Whilst in Horsham hospital waiting in the disorganised queue for my appointment, I was looking around and looked at my shoulder bag. Tie fighter are the words in largest print on the bag. And I was thinking it seems a strange thing to have a fight with. What did the tie do to offend you in the first place? Was it the wrong king of knot? Did the bow not bow to your will? Seriously, who fights with inanimate objects? It’s just stupid.

The night before I was at my Horsham writing group (a lot of Horsham visits this month). There was an exercise run getting people to write about Christmas. Which is not a subject I am happy to write about. It would appear that any kind of Christmas spirit I may have had relied on me having copious amounts of spirits at Christmas. Seriously, being drunk was the only way to be able to deal with all the faux jollity. They say it’s a time to spend with your family. Why? You can see those fuckers any time of the year. Don’t let them come over and interrupt a few days of work when you can spend the time relaxing instead of having to put up with all the family bullshit. Being teetotal nowadays I can’t even mainline rum and port to block this shit out. And don’t get me started on the food. What’s the big deal about turkey? It’s like a chicken on steroids only not very tasty and dry as fuck. And I’m not a fan of roasts anyway. Curry for Christmas dinner was one of the high spots of living in Manchester. No need for seventeen different types of vegetable. No sugar anymore means the nice stuff is off the menu for me. No mince pies, no Christmas pudding, so what is the point? Roll on Boxing Day when all the fuckers piss off back to whence they came, and we can go to the football and watch even more stuffing balls.

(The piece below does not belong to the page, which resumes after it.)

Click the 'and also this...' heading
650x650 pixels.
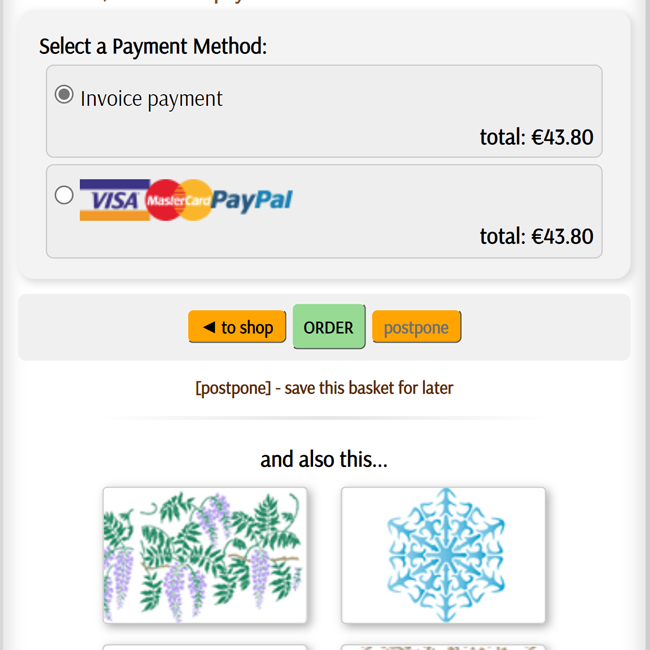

It would appear there is no such thing as a quick nip into town. Leaving the house just after ten in the morning, and it nearly being five at night when we get back. But on the plus side a lot of the Christmas shopping is done.

Speaking of shopping, does Poundland actually sell anything for a pound anymore? There’s a bloke with a random trolley/table down near Queens Square selling perfume off it. I’m sure there is no possibility that they are knock off perfumes, or that they have been knocked off the back of a lorry.

Whilst out I think a goldfish would do better than me on the memory front. I have little snippets of what I think are great (and often funny) ideas for things to write flash into my head, only for it to disappear into the ether in the couple of minutes before I get to sit down somewhere and whip the notepad out. Perhaps I should go full Alan Partridge and start carrying around a Dictaphone.

Taking the cat to the vets for his monthly arthritis jab, I saw a poster on the wall which said that 1.2 million cats visit a shelter every year. Why do I think that 1.199 million of that number are just nosy little bastards having a quick look around to see if there is anything to eat, or something interesting to sniff?